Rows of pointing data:
* begin *
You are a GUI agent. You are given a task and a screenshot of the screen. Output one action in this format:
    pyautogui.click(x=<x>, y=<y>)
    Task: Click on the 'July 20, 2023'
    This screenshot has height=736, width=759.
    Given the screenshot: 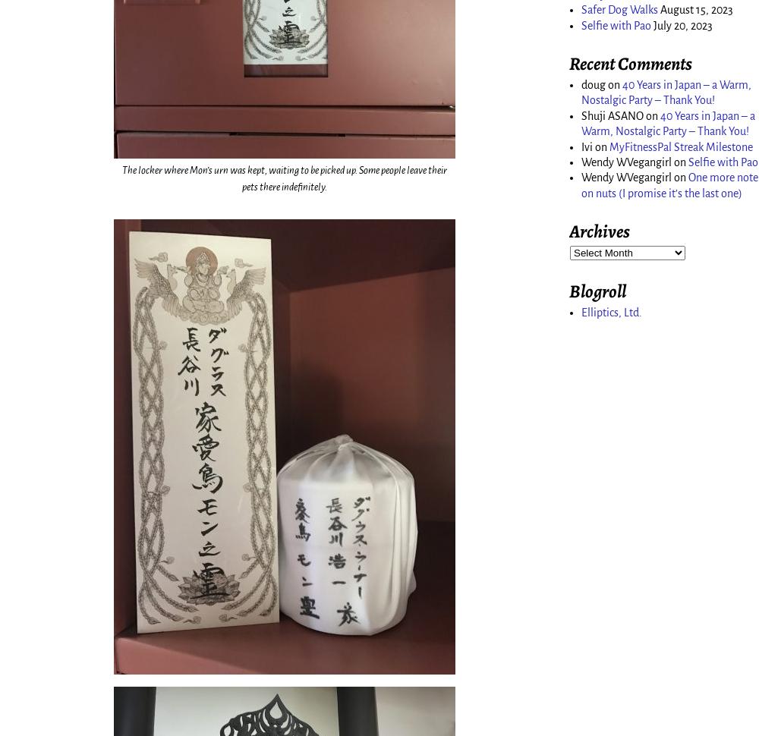 What is the action you would take?
    pyautogui.click(x=683, y=24)
    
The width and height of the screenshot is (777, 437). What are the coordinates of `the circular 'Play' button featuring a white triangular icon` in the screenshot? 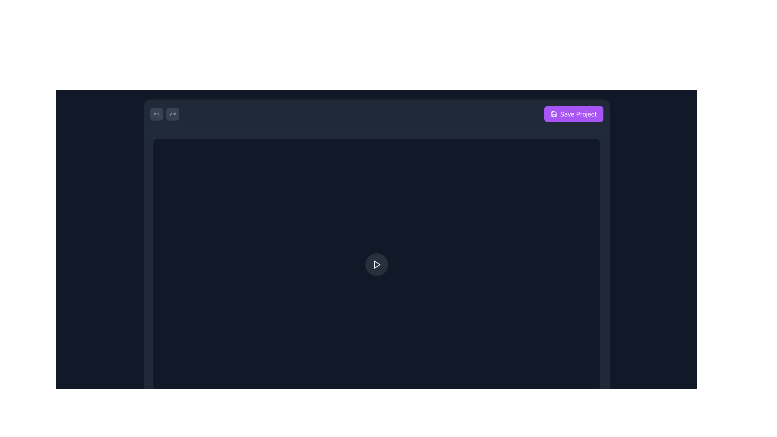 It's located at (376, 264).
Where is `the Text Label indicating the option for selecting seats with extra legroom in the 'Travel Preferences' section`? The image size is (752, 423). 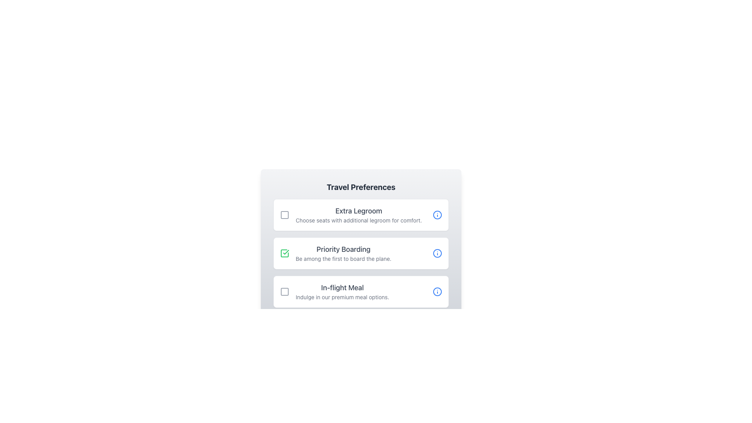 the Text Label indicating the option for selecting seats with extra legroom in the 'Travel Preferences' section is located at coordinates (358, 211).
* end *
Put the lines into a numbered list, starting at the first line and ending at the line that contains "This screenshot has", with both of those lines included and blank lines omitted.

Answer to the problem:
1. You are a GUI agent. You are given a task and a screenshot of the screen. Output one action in this format:
2.     pyautogui.click(x=<x>, y=<y>)
3.     Task: Click on the 'July 20, 2023'
4.     This screenshot has height=736, width=759.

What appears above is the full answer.